Russian-American artist and photographer (born 1970)

Elena Herzog (born 1970) is a Russian-American visual artist and photographer.

==Early life==
Elena Pisetski was born in 1970 in Sverdlovsk, Russian SFSR (present-day Yekaterinburg, Russia). In 1987, Herzog moved to Leningrad (now St. Petersburg) to attend the Philological Faculty of Leningrad University, where she studied languages (English and Spanish) and literature. In 1990, she emigrated to the United States and graduated with a degree in philosophy from Mills College, specializing in the history and philosophy of science. Herzog was also a research consultant at Stanford University.

== Career ==
She started taking photographs in 1997 and studied photographic printing techniques with Italian printer Ivan Dalla Tana in Milan and later with French printer Marc Valesella. Herzog combines some of the very early photographic darkroom processes with contemporary ones and her own techniques to achieve her desired effects.

Herzog's work ranges from classical documentary to the experimental and conceptual and has been published and reviewed in The New Yorker, The New York Times, The Los Angeles Times, The Paris Review, Harper’s Magazine, El País, El Mundo The Believer, The British Journal of Photography, and Cabinet, among others. Her work has been exhibited at the Los Angeles County Museum of Art, Pasadena Museum of California Art, Yerba Buena Center for the Arts (San Francisco), the International Center of Photography (New York), and the British Museum, among others.

Her book Strandbeest: the Dream Machines of Theo Jansen was published by TASCHEN in 2014. Herzog has authored six books / monographs of photography.

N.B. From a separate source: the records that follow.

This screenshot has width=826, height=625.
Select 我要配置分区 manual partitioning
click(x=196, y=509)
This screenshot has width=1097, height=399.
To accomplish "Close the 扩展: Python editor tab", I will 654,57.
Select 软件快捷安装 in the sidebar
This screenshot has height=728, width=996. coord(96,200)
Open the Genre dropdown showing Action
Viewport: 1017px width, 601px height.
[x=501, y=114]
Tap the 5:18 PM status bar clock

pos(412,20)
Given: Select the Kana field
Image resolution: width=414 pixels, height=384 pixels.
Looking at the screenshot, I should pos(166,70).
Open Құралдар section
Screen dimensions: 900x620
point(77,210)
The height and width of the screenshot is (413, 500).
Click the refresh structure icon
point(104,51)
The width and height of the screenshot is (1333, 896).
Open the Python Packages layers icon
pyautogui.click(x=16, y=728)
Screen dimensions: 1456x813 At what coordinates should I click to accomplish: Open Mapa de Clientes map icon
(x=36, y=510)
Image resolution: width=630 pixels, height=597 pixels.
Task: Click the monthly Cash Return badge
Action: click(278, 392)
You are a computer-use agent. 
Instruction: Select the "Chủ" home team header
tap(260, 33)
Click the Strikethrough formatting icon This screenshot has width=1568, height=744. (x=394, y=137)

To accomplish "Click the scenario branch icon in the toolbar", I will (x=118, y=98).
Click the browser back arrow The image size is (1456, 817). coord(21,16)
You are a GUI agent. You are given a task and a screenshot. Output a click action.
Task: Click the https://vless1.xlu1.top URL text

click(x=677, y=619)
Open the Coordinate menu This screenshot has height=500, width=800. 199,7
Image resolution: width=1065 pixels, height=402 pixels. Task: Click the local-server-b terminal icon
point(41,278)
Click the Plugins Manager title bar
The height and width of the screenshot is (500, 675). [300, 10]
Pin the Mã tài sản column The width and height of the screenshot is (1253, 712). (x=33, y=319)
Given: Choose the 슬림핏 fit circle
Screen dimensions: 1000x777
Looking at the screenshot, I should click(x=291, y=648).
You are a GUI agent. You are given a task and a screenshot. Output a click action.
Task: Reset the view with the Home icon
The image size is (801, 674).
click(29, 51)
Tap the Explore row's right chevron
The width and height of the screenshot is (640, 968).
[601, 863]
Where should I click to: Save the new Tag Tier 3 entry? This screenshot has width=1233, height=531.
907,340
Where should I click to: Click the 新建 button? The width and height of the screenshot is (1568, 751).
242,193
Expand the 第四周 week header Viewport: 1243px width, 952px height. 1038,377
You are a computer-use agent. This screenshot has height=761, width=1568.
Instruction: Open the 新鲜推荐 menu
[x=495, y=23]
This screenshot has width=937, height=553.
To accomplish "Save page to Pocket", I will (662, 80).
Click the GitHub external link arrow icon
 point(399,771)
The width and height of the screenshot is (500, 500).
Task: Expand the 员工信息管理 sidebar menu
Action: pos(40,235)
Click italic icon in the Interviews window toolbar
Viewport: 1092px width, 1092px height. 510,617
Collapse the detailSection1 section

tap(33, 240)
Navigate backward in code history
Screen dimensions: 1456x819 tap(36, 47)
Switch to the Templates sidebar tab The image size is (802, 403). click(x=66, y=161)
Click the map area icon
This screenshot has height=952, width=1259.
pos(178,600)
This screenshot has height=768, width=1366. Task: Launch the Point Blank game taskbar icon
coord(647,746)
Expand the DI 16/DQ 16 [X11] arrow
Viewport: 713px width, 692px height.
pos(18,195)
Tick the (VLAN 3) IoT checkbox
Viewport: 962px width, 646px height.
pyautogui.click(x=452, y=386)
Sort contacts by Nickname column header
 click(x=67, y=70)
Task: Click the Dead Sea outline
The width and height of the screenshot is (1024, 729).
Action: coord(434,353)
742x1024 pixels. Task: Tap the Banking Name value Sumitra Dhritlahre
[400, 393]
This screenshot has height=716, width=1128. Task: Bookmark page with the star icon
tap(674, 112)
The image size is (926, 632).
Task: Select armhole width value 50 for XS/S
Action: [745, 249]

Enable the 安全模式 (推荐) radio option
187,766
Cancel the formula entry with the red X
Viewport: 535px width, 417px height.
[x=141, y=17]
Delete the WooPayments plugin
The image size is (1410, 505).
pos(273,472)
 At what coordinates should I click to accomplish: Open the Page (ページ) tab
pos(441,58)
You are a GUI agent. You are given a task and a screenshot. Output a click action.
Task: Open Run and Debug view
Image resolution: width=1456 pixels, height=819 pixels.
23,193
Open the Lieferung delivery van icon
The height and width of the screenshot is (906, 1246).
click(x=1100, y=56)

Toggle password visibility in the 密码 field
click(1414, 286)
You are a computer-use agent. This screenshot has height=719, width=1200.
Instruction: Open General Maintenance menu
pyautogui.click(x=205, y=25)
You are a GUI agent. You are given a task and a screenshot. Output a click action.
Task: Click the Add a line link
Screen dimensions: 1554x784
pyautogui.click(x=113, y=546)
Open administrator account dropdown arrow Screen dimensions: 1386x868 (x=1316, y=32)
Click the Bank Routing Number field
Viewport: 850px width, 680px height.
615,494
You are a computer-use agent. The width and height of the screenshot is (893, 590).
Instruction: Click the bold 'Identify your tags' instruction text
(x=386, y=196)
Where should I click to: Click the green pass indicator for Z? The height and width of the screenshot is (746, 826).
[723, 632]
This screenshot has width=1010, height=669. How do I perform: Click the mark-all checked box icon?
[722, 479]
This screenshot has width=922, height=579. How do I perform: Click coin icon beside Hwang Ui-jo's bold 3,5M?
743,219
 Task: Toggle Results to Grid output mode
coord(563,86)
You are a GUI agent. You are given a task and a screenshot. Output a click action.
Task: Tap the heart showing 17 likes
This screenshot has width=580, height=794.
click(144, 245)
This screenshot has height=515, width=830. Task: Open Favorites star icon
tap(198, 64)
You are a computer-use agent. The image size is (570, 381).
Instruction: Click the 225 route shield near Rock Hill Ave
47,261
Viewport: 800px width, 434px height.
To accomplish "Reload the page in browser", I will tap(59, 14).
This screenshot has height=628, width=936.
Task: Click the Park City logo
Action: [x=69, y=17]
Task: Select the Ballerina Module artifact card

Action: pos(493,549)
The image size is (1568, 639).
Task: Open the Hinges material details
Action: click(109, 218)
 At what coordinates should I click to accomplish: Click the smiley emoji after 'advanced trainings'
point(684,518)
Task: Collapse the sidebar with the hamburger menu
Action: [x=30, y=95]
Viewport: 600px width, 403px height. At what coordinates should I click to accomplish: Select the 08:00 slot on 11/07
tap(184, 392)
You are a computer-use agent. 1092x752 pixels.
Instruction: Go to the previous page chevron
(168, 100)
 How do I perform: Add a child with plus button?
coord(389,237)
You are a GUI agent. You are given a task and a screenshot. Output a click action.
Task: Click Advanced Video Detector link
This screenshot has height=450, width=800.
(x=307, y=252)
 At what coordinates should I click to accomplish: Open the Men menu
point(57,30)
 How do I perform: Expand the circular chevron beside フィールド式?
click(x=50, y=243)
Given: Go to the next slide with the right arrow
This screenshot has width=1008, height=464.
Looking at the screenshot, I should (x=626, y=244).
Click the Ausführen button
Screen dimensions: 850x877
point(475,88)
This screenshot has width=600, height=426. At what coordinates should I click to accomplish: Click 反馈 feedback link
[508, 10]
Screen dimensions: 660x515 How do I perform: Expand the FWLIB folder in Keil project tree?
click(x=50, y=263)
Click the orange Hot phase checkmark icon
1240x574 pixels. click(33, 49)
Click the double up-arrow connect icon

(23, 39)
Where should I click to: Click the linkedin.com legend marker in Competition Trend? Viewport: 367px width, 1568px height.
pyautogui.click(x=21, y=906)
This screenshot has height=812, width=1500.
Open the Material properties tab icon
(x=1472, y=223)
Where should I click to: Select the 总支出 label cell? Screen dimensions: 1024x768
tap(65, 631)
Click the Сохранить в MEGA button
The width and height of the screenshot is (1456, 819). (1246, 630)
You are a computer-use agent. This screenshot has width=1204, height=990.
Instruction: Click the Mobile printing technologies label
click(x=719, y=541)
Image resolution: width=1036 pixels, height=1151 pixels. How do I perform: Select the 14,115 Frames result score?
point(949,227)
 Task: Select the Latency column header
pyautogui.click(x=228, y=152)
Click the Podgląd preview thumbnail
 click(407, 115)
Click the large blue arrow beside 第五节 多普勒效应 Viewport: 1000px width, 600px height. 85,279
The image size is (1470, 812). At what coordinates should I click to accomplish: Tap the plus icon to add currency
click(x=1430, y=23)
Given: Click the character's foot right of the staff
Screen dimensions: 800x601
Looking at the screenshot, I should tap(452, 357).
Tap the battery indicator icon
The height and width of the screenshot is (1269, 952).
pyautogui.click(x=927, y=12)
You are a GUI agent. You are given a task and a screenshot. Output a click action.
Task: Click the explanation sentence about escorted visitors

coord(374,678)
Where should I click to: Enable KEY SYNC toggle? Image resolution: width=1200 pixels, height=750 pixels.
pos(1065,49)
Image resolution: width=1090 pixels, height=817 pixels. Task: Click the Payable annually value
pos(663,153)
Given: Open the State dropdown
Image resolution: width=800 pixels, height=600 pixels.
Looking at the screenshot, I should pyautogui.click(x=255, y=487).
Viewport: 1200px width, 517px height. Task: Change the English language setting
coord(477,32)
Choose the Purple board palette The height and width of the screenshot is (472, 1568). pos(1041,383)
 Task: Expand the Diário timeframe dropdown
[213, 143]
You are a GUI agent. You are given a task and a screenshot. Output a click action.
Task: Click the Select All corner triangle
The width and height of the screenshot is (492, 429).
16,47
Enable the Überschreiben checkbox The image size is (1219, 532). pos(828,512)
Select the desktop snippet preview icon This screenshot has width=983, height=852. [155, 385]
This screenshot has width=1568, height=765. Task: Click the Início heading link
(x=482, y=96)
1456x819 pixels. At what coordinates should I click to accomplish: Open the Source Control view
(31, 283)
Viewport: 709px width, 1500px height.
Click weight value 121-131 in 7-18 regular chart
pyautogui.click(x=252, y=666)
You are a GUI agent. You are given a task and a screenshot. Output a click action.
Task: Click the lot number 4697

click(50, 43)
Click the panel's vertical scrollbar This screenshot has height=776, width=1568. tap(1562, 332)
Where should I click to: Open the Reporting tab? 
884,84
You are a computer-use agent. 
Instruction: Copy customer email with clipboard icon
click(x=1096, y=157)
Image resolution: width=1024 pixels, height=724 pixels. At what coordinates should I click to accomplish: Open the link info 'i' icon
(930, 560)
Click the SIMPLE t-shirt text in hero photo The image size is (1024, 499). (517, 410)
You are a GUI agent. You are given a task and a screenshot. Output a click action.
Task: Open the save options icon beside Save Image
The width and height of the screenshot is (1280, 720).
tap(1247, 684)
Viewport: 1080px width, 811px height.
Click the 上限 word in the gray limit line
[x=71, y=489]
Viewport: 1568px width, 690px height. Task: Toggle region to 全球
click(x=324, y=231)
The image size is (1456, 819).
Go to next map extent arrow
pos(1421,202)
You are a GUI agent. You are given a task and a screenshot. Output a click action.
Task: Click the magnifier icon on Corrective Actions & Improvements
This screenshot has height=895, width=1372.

In 2016, Herzog's complex video/audio installation Last Whispers: Oratorio for Vanishing Voices, Collapsing Universes and a Falling Tree, in which she collaborated with composer and director Marco Capalbo and sound designer Mark Mangini, premiered at the British Museum in the Living and Dying Gallery adjacent to the Rosetta Stone. A film and surround-sound experience that incorporates archival recordings of endangered languages, Last Whispers began a world tour in 2019.

== Personal life ==
Herzog is an American citizen, naturalized in 1999. Since 1995, she has lived in California with her husband, German filmmaker Werner Herzog. They have collaborated on several projects including a book of stills from the film Bad Lieutenant: Port of Call New Orleans which was published by Rizzoli in 2009. Werner Herzog wrote the introduction to Lena's book Pilgrims, which was released in 2002.

==Bibliography==

===Books===
- Strandbeest. The Dream Machines of Theo Jansen ISBN 978-3-8365-4849-6 (2014)
- Lost Souls ISBN 978-0-9825908-0-5 (2010)
- Bad Lieutenant ISBN 978-0-7893-2013-1 (2009)
- Flamenco: Dance Class ISBN 1-902699-44-0
- Tauromaquia: The Art of Bullfighting ISBN 1-902699-23-8
- Pilgrims ISBN 1-902699-43-2 (2002)

===Exhibitions===
- Panoramas, Fahey / Klein Gallery, Los Angeles (2012)
- Lost Souls, International Center of Photography (2010)
- The Circle of Bliss, Los Angeles County Museum of Art (2003)
- Reflecting Buddha, Pasadena Museum of California Art (2003)
- Ensayo, (multimedia show) Yerba Buena Center of the Performing Arts, San Francisco (2003)
- Flamenco, Foyles Gallery, London (2003)
- Tauromaquia, Museum of Carruajes, Seville, Spain (2002)
- Below Zero, Focus Gallery, San Francisco (2000)
- Black and White Photographs from Andalucia and Shinxiang, Focus Gallery, San Francisco (1998)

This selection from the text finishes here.